**Instructions to follow**
Although the data holds pictures, return only the lines from the one containing "Viewport: 868px width, 481px height." to the end, exactly, and without them.

[Collected data entries]
__________

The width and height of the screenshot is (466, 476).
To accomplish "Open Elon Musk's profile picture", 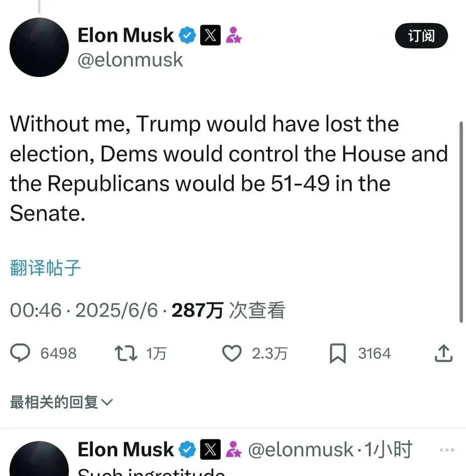I will coord(39,47).
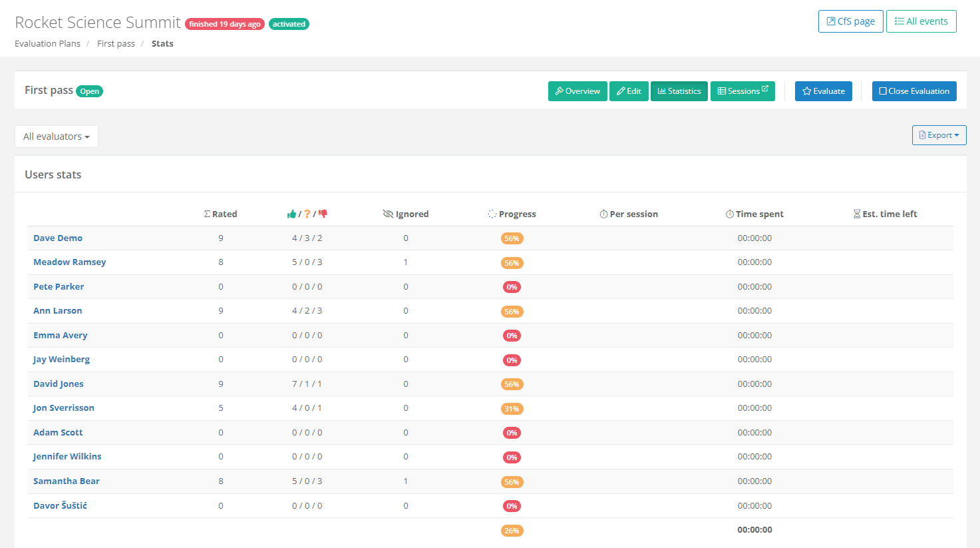Image resolution: width=980 pixels, height=548 pixels.
Task: Go to First pass breadcrumb
Action: point(116,43)
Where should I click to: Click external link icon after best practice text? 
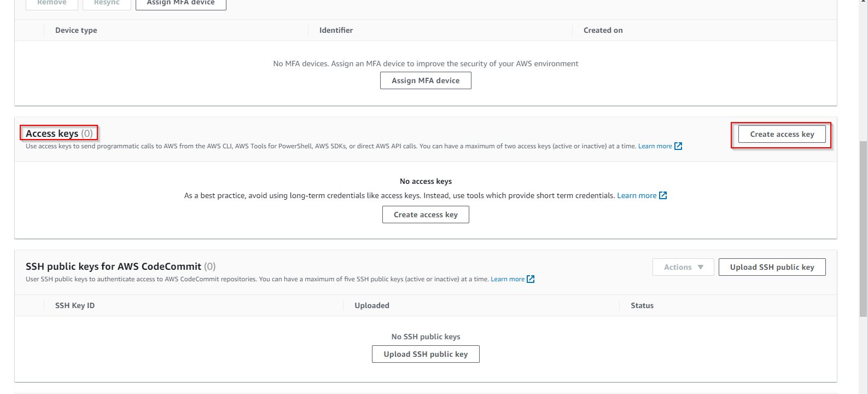click(663, 195)
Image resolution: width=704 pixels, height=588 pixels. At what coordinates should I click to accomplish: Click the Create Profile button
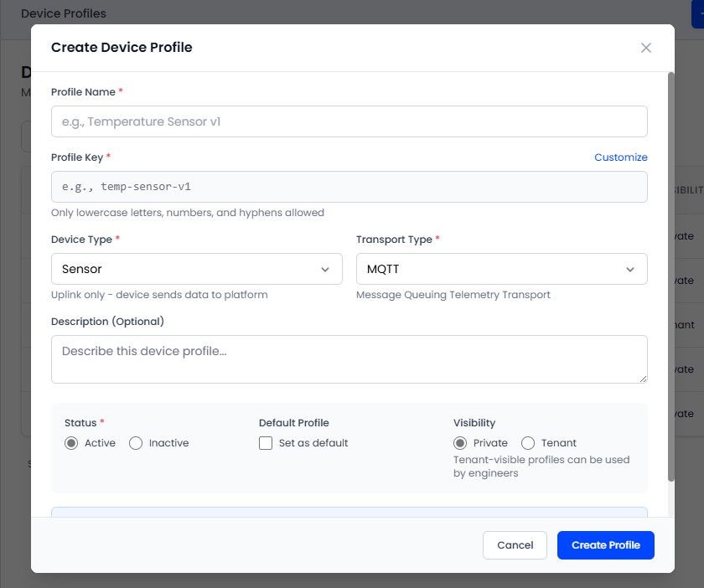point(605,545)
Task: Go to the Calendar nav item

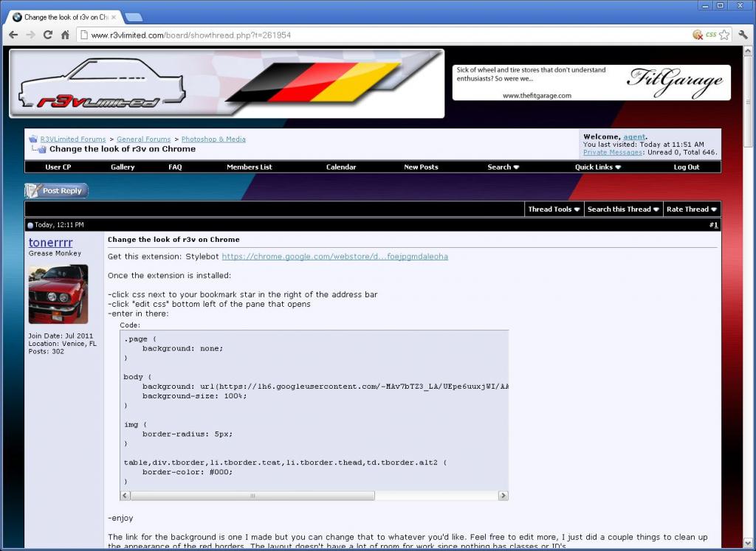Action: 341,167
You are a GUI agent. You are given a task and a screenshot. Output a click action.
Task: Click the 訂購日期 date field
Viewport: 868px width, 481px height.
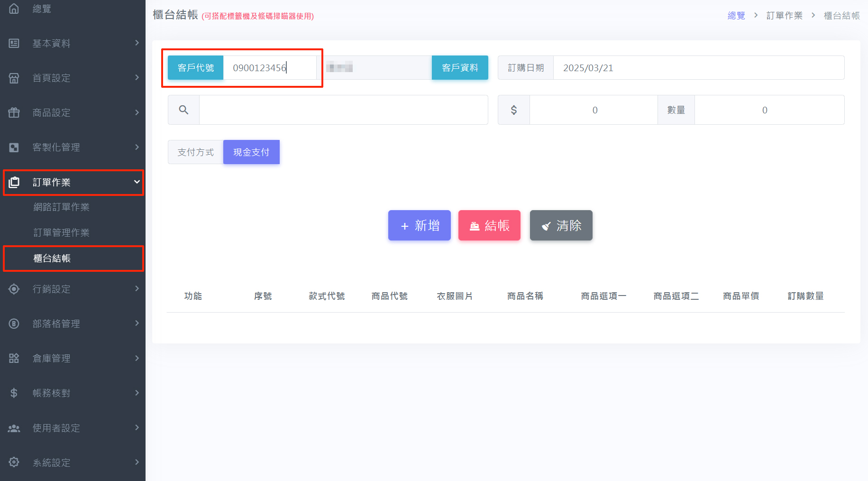coord(698,68)
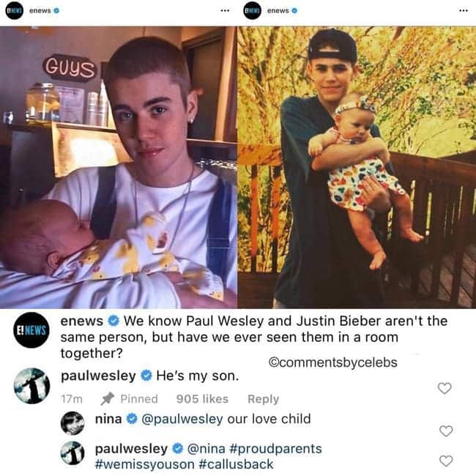This screenshot has height=476, width=476.
Task: Open enews profile picture in right header
Action: coord(252,10)
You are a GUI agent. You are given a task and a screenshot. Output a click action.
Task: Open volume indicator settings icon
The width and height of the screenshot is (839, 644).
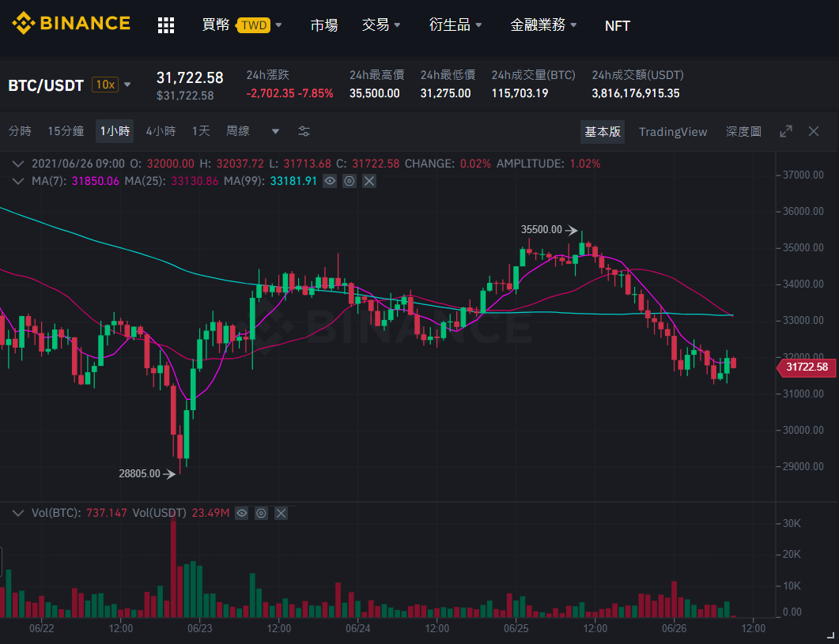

__________

**Task result**
Viewport: 868px width, 481px height.
coord(698,68)
This screenshot has height=476, width=476.
Task: Open enews profile picture in right header
Action: coord(252,10)
You are a GUI agent. You are given a task and a screenshot. Output a click action.
Task: Open volume indicator settings icon
The width and height of the screenshot is (839, 644).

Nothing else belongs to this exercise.